Figure 2. Cross-covariance among discontinuous time series.

(A) x₁ and x₂ are two surrogate time series. An example temporal mask shows censored time points in red (zeros). Although x₁ and x₂ share a temporal mask at zero-lag, computing cross-covariance requires that the time series be shifted with respect to one another, and with them, their associated temporal masks. Several shifts of the temporal masks are shown. To compute covariance at a given CCF lag, Δ, one could use all pairs of valid frames that align at that lag (all frames in black). This approach maximizes data usage but results in a substantially different number of samples (N) at each shift. Alternatively, one could restrict the minimum size of a block of non-censored data at zero-lag such that each block contributes at least one sample to every CCF lag (dark green). The minimum allowable block duration satisfying this requirement, is equal to the total number of lags (i.e.,Δ_max + 1 = 4 frames).
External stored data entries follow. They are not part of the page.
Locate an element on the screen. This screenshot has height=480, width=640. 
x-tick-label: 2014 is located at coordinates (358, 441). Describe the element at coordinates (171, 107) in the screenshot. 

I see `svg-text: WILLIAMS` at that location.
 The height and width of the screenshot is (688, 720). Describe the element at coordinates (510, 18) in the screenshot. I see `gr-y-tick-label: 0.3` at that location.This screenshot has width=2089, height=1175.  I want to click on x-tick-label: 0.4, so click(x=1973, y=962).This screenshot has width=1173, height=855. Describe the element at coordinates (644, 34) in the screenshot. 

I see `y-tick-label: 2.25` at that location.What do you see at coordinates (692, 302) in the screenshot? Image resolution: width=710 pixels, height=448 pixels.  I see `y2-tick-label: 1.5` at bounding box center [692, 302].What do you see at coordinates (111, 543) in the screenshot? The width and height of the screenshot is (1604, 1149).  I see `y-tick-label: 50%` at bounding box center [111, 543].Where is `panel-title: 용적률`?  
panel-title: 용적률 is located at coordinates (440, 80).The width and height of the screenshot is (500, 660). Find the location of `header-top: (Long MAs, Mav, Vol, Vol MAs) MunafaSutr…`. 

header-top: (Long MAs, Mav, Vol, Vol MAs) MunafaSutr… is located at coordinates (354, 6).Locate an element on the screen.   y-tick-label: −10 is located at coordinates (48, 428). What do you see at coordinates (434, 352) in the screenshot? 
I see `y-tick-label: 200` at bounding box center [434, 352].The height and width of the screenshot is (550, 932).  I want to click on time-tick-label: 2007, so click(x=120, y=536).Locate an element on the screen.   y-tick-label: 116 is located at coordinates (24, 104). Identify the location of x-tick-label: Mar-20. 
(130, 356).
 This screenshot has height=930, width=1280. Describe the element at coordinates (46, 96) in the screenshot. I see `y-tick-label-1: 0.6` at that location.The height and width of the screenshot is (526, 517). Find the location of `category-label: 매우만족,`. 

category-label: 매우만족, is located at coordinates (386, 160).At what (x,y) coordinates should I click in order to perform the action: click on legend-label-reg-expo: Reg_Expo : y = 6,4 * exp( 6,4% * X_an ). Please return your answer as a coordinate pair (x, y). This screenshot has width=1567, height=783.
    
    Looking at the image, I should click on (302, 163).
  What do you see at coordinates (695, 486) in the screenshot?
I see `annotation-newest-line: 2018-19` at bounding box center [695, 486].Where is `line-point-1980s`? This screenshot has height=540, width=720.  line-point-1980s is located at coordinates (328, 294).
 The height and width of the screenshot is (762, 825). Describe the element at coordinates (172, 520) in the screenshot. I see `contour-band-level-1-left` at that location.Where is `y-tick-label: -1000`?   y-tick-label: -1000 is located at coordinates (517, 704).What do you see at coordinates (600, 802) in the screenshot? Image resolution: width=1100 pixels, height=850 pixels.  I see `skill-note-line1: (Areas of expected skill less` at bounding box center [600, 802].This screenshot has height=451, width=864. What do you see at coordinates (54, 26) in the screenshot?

This approach would limit (but not eliminate) uneven samples, at the cost of using less data. Note the symmetry of positive and negative CCF lags. Finally, a restriction may be imposed such that an equal number of samples contribute to each CCF lag, although this leads to still further data loss (light green). (B) CCFs for two surrogate time series, modeled at r = 0.9 and τ = 1 s, following censoring with a real temporal mask from a moderate-motion scan (MSC10 session 1). The black and pink CCFs represent the unbiased and biased CCF estimators, respectively. Note the triangular bias in the pink CCF, resulting in a τ value much lower than the true delay. Although the black CCF is quite accurate in this case, the unbiased estimator leads to $\widehat{\tau }$ values that have comparatively higher variance and may often exceed the true delay.